* **TASK INSTRUCTIONS**
Reproduce every line of the following data verbatim.

* **EXERCISE INPUT**
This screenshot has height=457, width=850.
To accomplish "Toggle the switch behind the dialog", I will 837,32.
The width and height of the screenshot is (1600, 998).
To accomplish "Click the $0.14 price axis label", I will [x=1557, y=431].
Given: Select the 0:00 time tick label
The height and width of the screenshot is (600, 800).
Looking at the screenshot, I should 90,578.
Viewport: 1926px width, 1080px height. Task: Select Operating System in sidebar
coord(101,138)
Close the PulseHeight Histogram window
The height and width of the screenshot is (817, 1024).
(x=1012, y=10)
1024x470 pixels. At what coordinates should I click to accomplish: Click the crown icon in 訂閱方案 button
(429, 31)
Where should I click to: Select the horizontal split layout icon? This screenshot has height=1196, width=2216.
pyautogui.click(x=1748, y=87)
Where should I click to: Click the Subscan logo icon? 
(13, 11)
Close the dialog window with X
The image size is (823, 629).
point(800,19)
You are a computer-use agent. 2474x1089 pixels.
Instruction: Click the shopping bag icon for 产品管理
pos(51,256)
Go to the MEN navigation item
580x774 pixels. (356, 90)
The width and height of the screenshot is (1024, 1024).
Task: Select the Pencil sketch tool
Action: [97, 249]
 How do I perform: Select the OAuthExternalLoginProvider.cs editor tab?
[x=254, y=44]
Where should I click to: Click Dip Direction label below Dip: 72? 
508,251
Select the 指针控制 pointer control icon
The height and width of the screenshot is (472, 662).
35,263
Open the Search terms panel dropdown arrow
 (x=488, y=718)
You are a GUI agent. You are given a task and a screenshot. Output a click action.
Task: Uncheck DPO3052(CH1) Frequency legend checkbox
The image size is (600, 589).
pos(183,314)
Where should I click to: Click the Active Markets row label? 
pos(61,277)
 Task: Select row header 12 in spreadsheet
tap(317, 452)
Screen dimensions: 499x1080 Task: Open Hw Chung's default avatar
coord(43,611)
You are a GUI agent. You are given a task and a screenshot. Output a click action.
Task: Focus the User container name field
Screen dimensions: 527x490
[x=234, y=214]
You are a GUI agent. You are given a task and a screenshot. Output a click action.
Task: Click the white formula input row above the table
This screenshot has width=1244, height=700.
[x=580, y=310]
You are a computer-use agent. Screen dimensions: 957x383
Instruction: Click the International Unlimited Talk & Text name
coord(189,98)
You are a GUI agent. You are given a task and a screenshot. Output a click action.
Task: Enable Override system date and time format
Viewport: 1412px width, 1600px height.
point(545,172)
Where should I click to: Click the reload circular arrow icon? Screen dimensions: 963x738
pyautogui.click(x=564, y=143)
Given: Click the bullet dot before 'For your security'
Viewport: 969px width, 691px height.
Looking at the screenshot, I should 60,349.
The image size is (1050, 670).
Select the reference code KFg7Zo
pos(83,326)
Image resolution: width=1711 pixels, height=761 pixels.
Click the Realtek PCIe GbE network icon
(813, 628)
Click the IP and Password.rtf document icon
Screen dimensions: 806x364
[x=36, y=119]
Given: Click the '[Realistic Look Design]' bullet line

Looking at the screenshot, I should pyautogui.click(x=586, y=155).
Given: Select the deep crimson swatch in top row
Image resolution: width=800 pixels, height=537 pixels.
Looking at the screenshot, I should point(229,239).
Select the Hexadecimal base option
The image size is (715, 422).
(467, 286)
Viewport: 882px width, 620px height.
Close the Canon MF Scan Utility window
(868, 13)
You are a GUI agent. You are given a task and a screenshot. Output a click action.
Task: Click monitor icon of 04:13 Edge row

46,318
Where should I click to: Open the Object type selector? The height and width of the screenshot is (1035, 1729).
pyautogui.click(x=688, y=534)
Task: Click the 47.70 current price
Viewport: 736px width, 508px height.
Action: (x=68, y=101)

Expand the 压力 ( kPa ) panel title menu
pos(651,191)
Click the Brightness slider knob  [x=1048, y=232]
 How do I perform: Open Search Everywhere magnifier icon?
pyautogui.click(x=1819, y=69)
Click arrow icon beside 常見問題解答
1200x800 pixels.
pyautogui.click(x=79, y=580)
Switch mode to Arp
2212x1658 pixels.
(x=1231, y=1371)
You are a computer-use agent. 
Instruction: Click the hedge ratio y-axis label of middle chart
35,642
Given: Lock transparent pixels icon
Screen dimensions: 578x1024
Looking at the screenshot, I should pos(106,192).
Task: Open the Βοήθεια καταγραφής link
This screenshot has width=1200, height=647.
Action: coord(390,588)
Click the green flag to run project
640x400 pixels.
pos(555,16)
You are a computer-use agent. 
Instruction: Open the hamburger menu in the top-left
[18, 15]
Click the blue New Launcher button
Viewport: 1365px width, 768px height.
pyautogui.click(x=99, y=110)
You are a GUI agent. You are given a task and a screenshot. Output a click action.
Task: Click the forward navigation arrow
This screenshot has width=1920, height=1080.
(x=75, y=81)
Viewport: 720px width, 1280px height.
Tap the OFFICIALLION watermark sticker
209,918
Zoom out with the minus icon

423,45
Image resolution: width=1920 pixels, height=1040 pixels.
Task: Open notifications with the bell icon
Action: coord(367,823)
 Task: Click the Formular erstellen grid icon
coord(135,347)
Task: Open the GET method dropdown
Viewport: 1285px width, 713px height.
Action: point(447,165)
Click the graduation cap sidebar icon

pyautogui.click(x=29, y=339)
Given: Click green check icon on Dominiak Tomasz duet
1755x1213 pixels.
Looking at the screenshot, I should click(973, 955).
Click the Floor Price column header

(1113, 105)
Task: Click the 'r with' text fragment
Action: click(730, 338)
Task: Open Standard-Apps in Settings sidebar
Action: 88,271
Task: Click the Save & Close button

* **SOLVED EXERCISE**
This screenshot has height=457, width=850.
To accomplish "Toggle the switch behind the dialog", I will 837,32.
The width and height of the screenshot is (1600, 998).
To accomplish "Click the $0.14 price axis label", I will [x=1557, y=431].
Given: Select the 0:00 time tick label
The height and width of the screenshot is (600, 800).
Looking at the screenshot, I should 90,578.
Viewport: 1926px width, 1080px height. Task: Select Operating System in sidebar
coord(101,138)
Close the PulseHeight Histogram window
The height and width of the screenshot is (817, 1024).
(x=1012, y=10)
1024x470 pixels. At what coordinates should I click to accomplish: Click the crown icon in 訂閱方案 button
(429, 31)
Where should I click to: Select the horizontal split layout icon? This screenshot has height=1196, width=2216.
pyautogui.click(x=1748, y=87)
Where should I click to: Click the Subscan logo icon? 
(13, 11)
Close the dialog window with X
The image size is (823, 629).
point(800,19)
You are a computer-use agent. 2474x1089 pixels.
Instruction: Click the shopping bag icon for 产品管理
pos(51,256)
Go to the MEN navigation item
580x774 pixels. (356, 90)
The width and height of the screenshot is (1024, 1024).
Task: Select the Pencil sketch tool
Action: [97, 249]
 How do I perform: Select the OAuthExternalLoginProvider.cs editor tab?
[x=254, y=44]
Where should I click to: Click Dip Direction label below Dip: 72? 
508,251
Select the 指针控制 pointer control icon
The height and width of the screenshot is (472, 662).
35,263
Open the Search terms panel dropdown arrow
 (x=488, y=718)
You are a GUI agent. You are given a task and a screenshot. Output a click action.
Task: Uncheck DPO3052(CH1) Frequency legend checkbox
The image size is (600, 589).
pos(183,314)
Where should I click to: Click the Active Markets row label? 
pos(61,277)
 Task: Select row header 12 in spreadsheet
tap(317, 452)
Screen dimensions: 499x1080 Task: Open Hw Chung's default avatar
coord(43,611)
You are a GUI agent. You are given a task and a screenshot. Output a click action.
Task: Focus the User container name field
Screen dimensions: 527x490
[x=234, y=214]
You are a GUI agent. You are given a task and a screenshot. Output a click action.
Task: Click the white formula input row above the table
This screenshot has width=1244, height=700.
[x=580, y=310]
You are a computer-use agent. Screen dimensions: 957x383
Instruction: Click the International Unlimited Talk & Text name
coord(189,98)
You are a GUI agent. You are given a task and a screenshot. Output a click action.
Task: Enable Override system date and time format
Viewport: 1412px width, 1600px height.
point(545,172)
Where should I click to: Click the reload circular arrow icon? Screen dimensions: 963x738
pyautogui.click(x=564, y=143)
Given: Click the bullet dot before 'For your security'
Viewport: 969px width, 691px height.
Looking at the screenshot, I should 60,349.
The image size is (1050, 670).
Select the reference code KFg7Zo
pos(83,326)
Image resolution: width=1711 pixels, height=761 pixels.
Click the Realtek PCIe GbE network icon
(813, 628)
Click the IP and Password.rtf document icon
Screen dimensions: 806x364
[x=36, y=119]
Given: Click the '[Realistic Look Design]' bullet line

Looking at the screenshot, I should pyautogui.click(x=586, y=155).
Given: Select the deep crimson swatch in top row
Image resolution: width=800 pixels, height=537 pixels.
Looking at the screenshot, I should point(229,239).
Select the Hexadecimal base option
The image size is (715, 422).
(467, 286)
Viewport: 882px width, 620px height.
Close the Canon MF Scan Utility window
(868, 13)
You are a GUI agent. You are given a task and a screenshot. Output a click action.
Task: Click monitor icon of 04:13 Edge row

46,318
Where should I click to: Open the Object type selector? The height and width of the screenshot is (1035, 1729).
pyautogui.click(x=688, y=534)
Task: Click the 47.70 current price
Viewport: 736px width, 508px height.
Action: (x=68, y=101)

Expand the 压力 ( kPa ) panel title menu
pos(651,191)
Click the Brightness slider knob  [x=1048, y=232]
 How do I perform: Open Search Everywhere magnifier icon?
pyautogui.click(x=1819, y=69)
Click arrow icon beside 常見問題解答
1200x800 pixels.
pyautogui.click(x=79, y=580)
Switch mode to Arp
2212x1658 pixels.
(x=1231, y=1371)
You are a computer-use agent. 
Instruction: Click the hedge ratio y-axis label of middle chart
35,642
Given: Lock transparent pixels icon
Screen dimensions: 578x1024
Looking at the screenshot, I should pos(106,192).
Task: Open the Βοήθεια καταγραφής link
This screenshot has width=1200, height=647.
Action: coord(390,588)
Click the green flag to run project
640x400 pixels.
pos(555,16)
You are a computer-use agent. 
Instruction: Open the hamburger menu in the top-left
[18, 15]
Click the blue New Launcher button
Viewport: 1365px width, 768px height.
pyautogui.click(x=99, y=110)
You are a GUI agent. You are given a task and a screenshot. Output a click action.
Task: Click the forward navigation arrow
This screenshot has width=1920, height=1080.
(x=75, y=81)
Viewport: 720px width, 1280px height.
Tap the OFFICIALLION watermark sticker
209,918
Zoom out with the minus icon

423,45
Image resolution: width=1920 pixels, height=1040 pixels.
Task: Open notifications with the bell icon
Action: coord(367,823)
 Task: Click the Formular erstellen grid icon
coord(135,347)
Task: Open the GET method dropdown
Viewport: 1285px width, 713px height.
Action: point(447,165)
Click the graduation cap sidebar icon

pyautogui.click(x=29, y=339)
Given: Click green check icon on Dominiak Tomasz duet
1755x1213 pixels.
Looking at the screenshot, I should click(973, 955).
Click the Floor Price column header

(1113, 105)
Task: Click the 'r with' text fragment
Action: click(730, 338)
Task: Open Standard-Apps in Settings sidebar
Action: 88,271
Task: Click the Save & Close button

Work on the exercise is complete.